**EXERCISE REQUIREMENTS**
Stop after the line containing "The image size is (1200, 818)."; retype every line of the data before it exactly, starting from the first.

Recorded data
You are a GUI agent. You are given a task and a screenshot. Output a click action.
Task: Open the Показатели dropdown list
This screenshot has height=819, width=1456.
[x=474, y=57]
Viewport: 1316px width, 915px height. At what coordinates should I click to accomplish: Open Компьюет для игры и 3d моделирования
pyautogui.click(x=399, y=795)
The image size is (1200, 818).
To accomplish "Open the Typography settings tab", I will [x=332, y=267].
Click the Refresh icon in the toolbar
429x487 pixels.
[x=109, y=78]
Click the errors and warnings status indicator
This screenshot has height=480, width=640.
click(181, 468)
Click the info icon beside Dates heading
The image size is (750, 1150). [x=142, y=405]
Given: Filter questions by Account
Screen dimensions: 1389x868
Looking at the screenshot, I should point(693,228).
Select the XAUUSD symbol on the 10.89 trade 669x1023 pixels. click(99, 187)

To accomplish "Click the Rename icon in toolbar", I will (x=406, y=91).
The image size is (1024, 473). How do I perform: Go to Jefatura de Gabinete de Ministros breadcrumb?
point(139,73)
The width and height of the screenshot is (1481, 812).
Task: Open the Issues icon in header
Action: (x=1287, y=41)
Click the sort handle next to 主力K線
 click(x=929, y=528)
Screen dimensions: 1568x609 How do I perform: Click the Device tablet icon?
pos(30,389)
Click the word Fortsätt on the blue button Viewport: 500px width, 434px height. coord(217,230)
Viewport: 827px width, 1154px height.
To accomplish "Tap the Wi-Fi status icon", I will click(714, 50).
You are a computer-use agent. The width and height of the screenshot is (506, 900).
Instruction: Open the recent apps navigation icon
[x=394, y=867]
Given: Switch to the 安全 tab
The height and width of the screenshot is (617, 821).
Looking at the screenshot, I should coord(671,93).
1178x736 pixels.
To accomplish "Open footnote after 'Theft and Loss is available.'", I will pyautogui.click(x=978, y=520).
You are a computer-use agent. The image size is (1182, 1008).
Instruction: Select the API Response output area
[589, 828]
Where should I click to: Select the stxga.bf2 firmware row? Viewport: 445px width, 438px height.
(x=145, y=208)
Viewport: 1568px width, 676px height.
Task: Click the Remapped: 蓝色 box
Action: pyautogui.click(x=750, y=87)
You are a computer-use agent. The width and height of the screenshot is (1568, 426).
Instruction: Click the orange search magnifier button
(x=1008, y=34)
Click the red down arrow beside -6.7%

**WRITTEN ANSWER**
You are a GUI agent. You are given a task and a screenshot. Output a click action.
Task: Open the Показатели dropdown list
This screenshot has height=819, width=1456.
[x=474, y=57]
Viewport: 1316px width, 915px height. At what coordinates should I click to accomplish: Open Компьюет для игры и 3d моделирования
pyautogui.click(x=399, y=795)
The image size is (1200, 818).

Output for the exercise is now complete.